商品评价情感分析
本文最后更新于:3 年前
项目综述
对给定的文本进行自动分类,对评价分成好评和差评
支持批量检测,并进行可视化展示
对所有评价进行词云展示
数据获取
爬虫获取JD的商品评价,这里主要针对智能手机的评价
首先是分析如何获取到商品的评价
对商品评价进行提取
对获取的数据进行分类保存
获取评价
首先进行搜索,比如关键词 为手机
self.startUrl = "https://search.jd.com/Search?keyword=%s&enc=utf-8" % (quote('手机')) # jD起始搜索页面
之后获取商品的ID,可以在网页源码中提取//li[@class="gl-item"]/@data-sku
,具体的节点信息如下
获得商品ID后可以利用JD提供的评价API获取评论页面,如图
api接口如下
https://sclub.jd.com/comment/productPageComments.action?productId=100020210392&score=3&sortType=5&page=2&pageSize=10&isShadowSku=0&rid=0&fold=1
其中需要改变的参数为
productId 商品ID
score 评论的分类 1为差评 2为中评 3为好评
page 评论的页数
获取这个页面后就是对数据进行提取
数据提取
这里为了方便,先将提取到的数据保存在csv文件中,之后再写入到数据库中
上图中我们需要提取的数据只有评价部分的内容和打分数,也就是,content和socore的数据
这里可以将网页数据转换成json数据后提取,很方便
res_json = json.loads(response.text)
for cdit in res_json['comments']:
# comment = cdit['content '].replace("\n", ' ')

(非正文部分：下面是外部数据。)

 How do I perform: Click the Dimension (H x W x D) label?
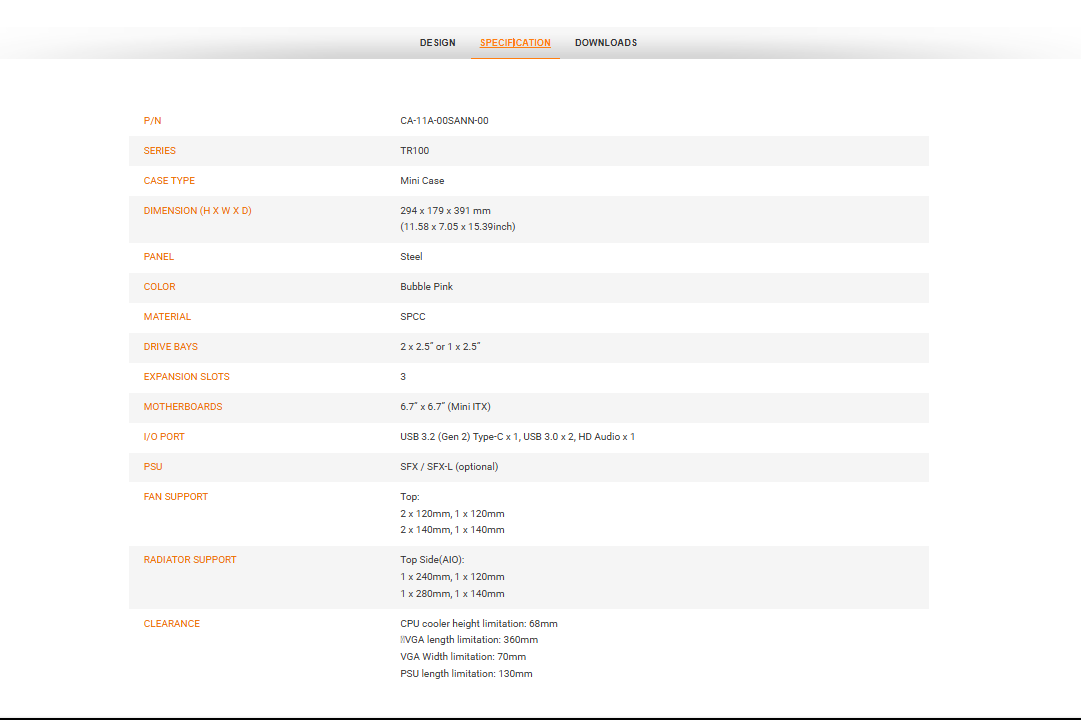pyautogui.click(x=197, y=211)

comment = cdit['content'].replace("\n", ' ').replace('\r', ' ')
comments.append(comment)
scores.append(cdit['score'])
print(comment)
数据保存
savepath = './' + self.categlory + '_' + self.comtype[score] + '.csv'
logging.warning("已爬取%d 条 %s 评价信息" % (len(comments), self.comtype[score]))
with open(savepath, 'a+', encoding='utf8') as f:
for i in range(len(comments)):
f.write("%d\t%s\t%s\n" % (i, scores[i], comments[i]))
logging.warning("数据已保存在 %s" % (savepath))
贝叶斯分类
1.加载语料,打乱语料顺序,将语料分为评论和好评/差评
2.去除评论中的英文、停用词
3.将全部语料按1:4分为测试集与训练集
4.使用CountVectorize构造词袋模型
5.使用TfidfTransformer计算tf-idf值作为特征 6.选择多个分类器进行分类(也可以只用一个,这里只用了多项式)
7.选择合适的模型并保存
加载语料
def load_corpus(file_path_pos,file_path_nag):
with open(file_path_pos, 'r',encoding='UTF-8') as f:
reader = csv.reader(f)
rows = [row for row in reader]
with open(file_path_nag, 'r',encoding='UTF-8') as f:
reader = csv.reader(f)
rows_2 = [row for row in reader]
rows.extend(rows_2)
# 将读取出来的语料转为list
review_data = np.array(rows).tolist()
# 打乱语料的顺序
random.shuffle(review_data)
review_list = []
sentiment_list = []
# 第一列为差评/好评, 第二列为评论
for words in review_data:
review_list.append(words[0].split("\t")[2])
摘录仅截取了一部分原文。